Police Officer Ernest Enea (Enea) testified that the area of 59th Street and Sixth Avenue was so heavily congested with traffic and pedestrians that the street was “lost.” Enea stated that he encountered petitioner and his scooter near 59th Street and Sixth Avenue where he saw petitioner take prompt action coming to the aid of a naked female tourist, later identified as Sophie T. (Ms. T.), who was sexually assaulted by the parade crowd. Enea testified that petitioner covered Ms. T., escorted her and her husband into a nearby police scooter, pushed away the riotous crowd and radioed for police assistance and an ambulance. Although Enea’s testimony places petitioner in the vicinity of the alleged assault, Enea stated that, in the midst of all the chaos, he did not see Ms. B. or Orlando approach petitioner’s scooter. We find it incomprehensible that the ADC failed to accept the overriding exculpatory nature of Enea’s testimony and failed to credit Ms. B.’s identification of Enea as a possible suspect from the photo arrays. We also find it improbable that after placing himself in jeopardy by heroically protecting Mr. and Mrs. T. from the rioting mob, that petitioner would fail to offer police protection to another victim of the crowd’s sexual assaults.

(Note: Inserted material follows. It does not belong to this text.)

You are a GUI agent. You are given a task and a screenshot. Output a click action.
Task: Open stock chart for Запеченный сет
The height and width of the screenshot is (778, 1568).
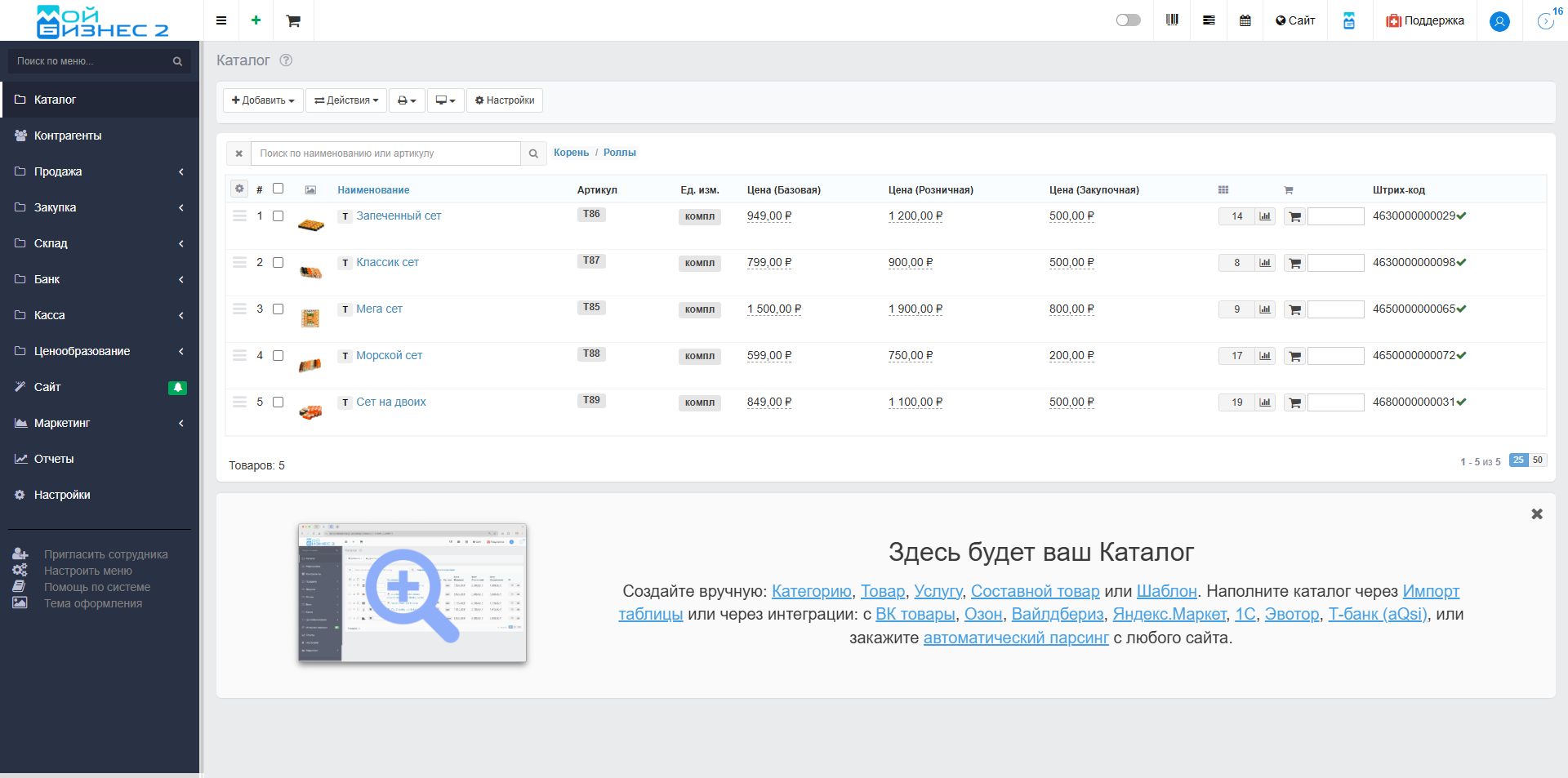[x=1265, y=216]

While we agree with the dissent’s contention that, in the context of a CPLR article 78 proceeding, our review powers are severely limited when dealing with the issue of a witness’s credibility, “we are nevertheless charged with insuring that an agency meet the very minimal evidentiary requirement necessary to uphold its determination” (Matter of Scully v Safir, supra at 308 [Commissioner’s credibility determinations were unsupported by substantial evidence]). The evidence in the instant matter falls far short of reaching this standard. Concur— Nardelli, J.P., Ellerin and Lerner, JJ.